**Exercise details:** For each line below that includes the word "Given", make a copy.

**Screenshot grounding data:**
****************

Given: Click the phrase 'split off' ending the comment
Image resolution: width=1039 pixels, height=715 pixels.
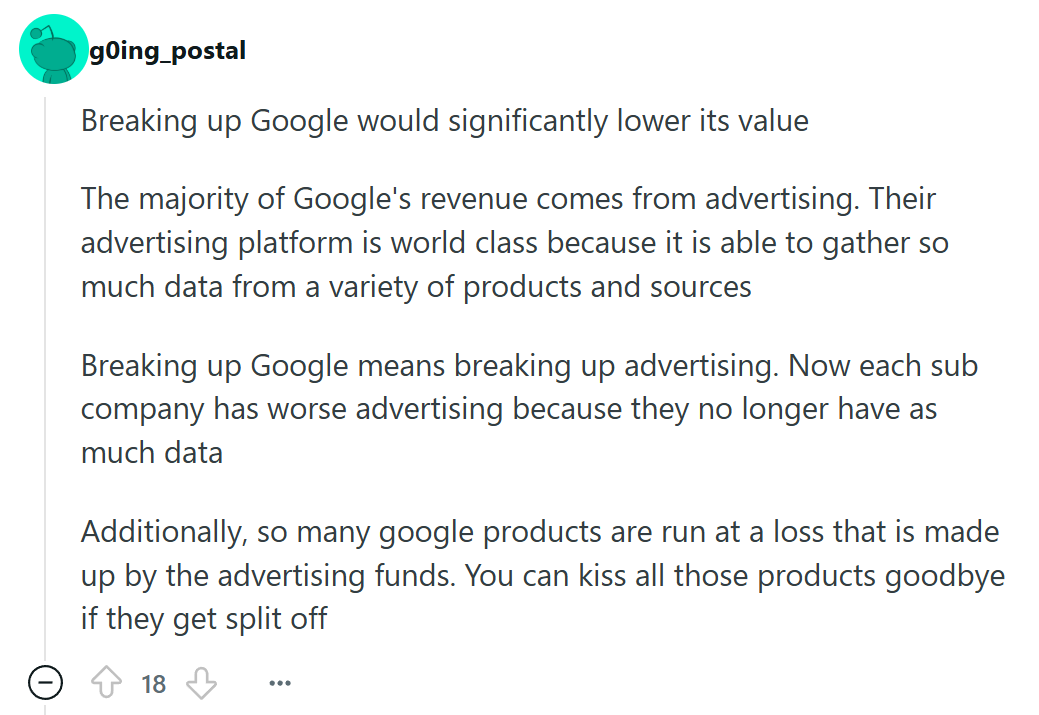Looking at the screenshot, I should (276, 619).
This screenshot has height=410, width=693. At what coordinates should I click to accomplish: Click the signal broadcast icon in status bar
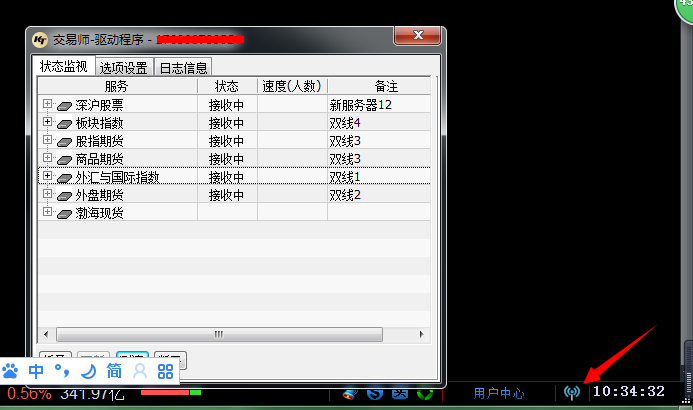tap(572, 392)
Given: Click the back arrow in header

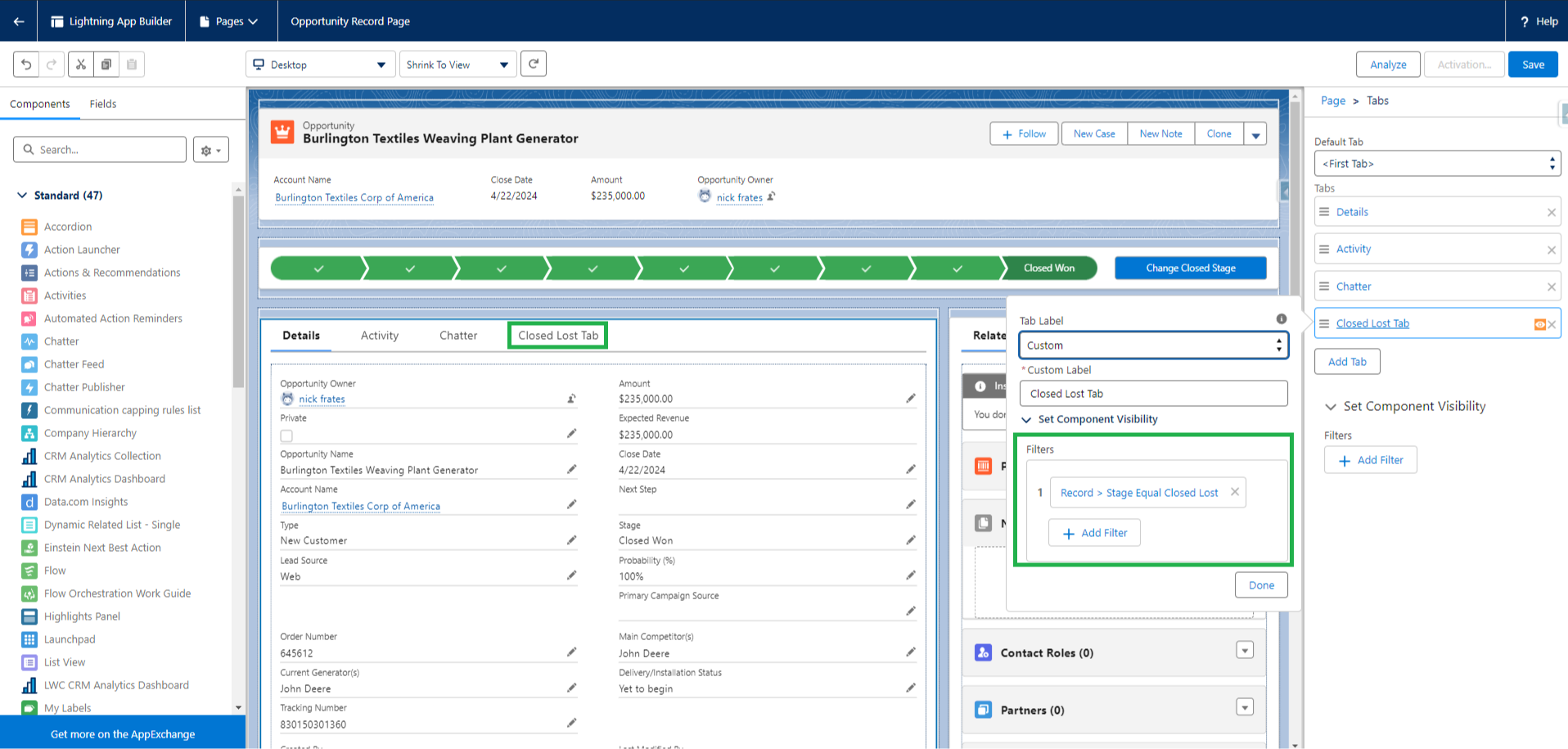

****************

**Answer section:**
Given: Click the phrase 'split off' ending the comment
Given: Click the back arrow in header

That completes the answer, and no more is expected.